Jeffrey D. Sachs (professor universitário e diretor do Centro de Desenvolvimento Sustentável da Universidade de Columbia), em seu artigo de maio , enfatizou que o “vício da guerra e gastos militares” americanos é a principal razão pela qual, até 2022, a dívida do governo dos EUA foi de US$ 24 trilhões, equivalente a 95% do PIB.

O declínio fiscal americano e sua enorme dívida alimentada pela guerra é mais uma peça do quebra-cabeça; é parte de uma crise social e civilizacional mais ampla. Escrevi sobre como a “força totalmente voluntária” (AVF) dos EUA agora enfrenta uma grande crise, sendo seus altos custos um dos principais fatores que tornam as forças armadas dos EUA pequenas – desde 11 de setembro, os salários e benefícios militares aumentaram. Mas há também uma crise de recrutamento, com apenas 23%de jovens americanos (de 17 a 24 anos) sendo “qualificados para o serviço militar sem renúncia” e com a maioria dos jovens inelegíveis sendo desqualificados “por vários motivos”, que incluem excesso de peso, problemas de saúde e abuso de drogas. Todas essas razões estão relacionadas a problemas estruturais e sociais: para citar apenas algumas questões, os americanos hoje enfrentam sua pior crise de drogas de todos os tempos (a epidemia de opioides), enquanto o sistema de saúde do país mais rico do mundo está em colapso , com instalações superlotadas e com falta de pessoal, hospitais fechando para baixo e falta de itens básicos, como leitos de UTI. Além disso, há uma crise de saúde mental, com 40% dos pais relatando que seus filhos têm problemas como depressão ou ansiedade.

Há uma lógica perversa aqui – um ciclo vicioso: devido a todas as questões e crises domésticas acima mencionadas, o fato de que a maioria dos jovens não se qualifica para o serviço militar ou você o deseja (apenas 9% dos jovens cidadãos americanos hoje consideram seriamente o serviço militar ) é dificilmente surpreendente – sendo assim, trazer de volta o recruta simplesmente não resolveria os problemas de recrutamento, sem mencionar que o custo político seria enorme. Esta é uma das razões pelas quais os EUA sobrecarregados precisam cada vez mais travar guerras por procuração – como acontece na Ucrânia. Isso, por sua vez, aumenta os gastos e a dívida, enquanto a própria população dos EUA enfrenta a deterioração da saúde e tantos outros problemas sociais.

Rod Dreher, editor sênior do conservador americano e autor de três best-sellers do New York Times, escreveu em agosto de 2022 que os faroestes estavam sendo governados por “uma claque de Neros”. Em julho de 65 DC, o Grande incêndio de Roma destruiu 70% da cidade, e o imperador Nero culpou os cristãos por isso, o que iniciou uma campanha de perseguição.

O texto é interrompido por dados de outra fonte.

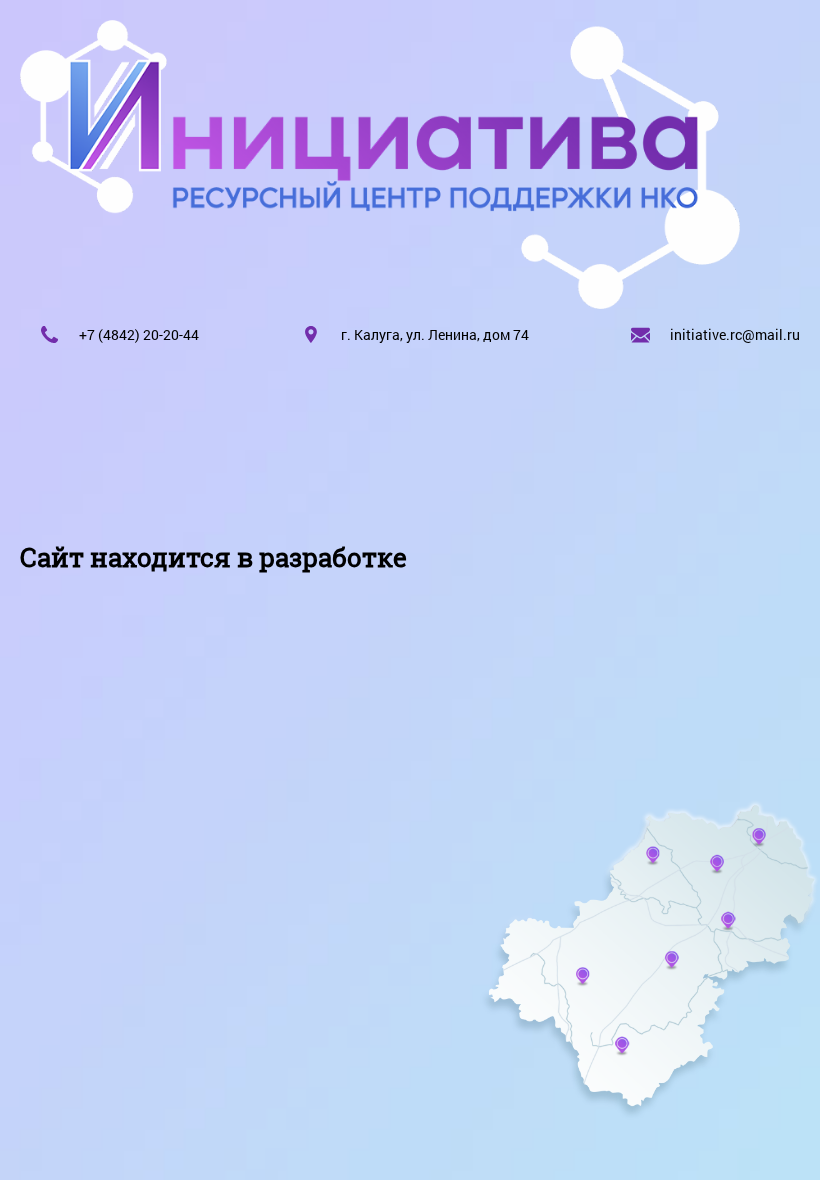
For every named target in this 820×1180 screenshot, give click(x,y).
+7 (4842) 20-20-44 (139, 334)
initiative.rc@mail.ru (735, 334)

Rumores diziam que o próprio Nero havia começado o incêndio e isso se tornou um mito muito popular, embora sem evidências históricas. Embora a acusação contra Nero com toda a probabilidade seja historicamente falsa, a imagem de um governante, louco de poder, comemorando enquanto seu próprio reinado queima, transmite uma imagem poderosa. A crise da dívida, por exemplo, foi uma das principais razões para o declínio do império romano. Em meio às crises de hoje e à retórica de guerra triunfalista ocidental (e falta de diplomacia), a descrição de Dreher de uma elite Nero é cada vez mais convincente.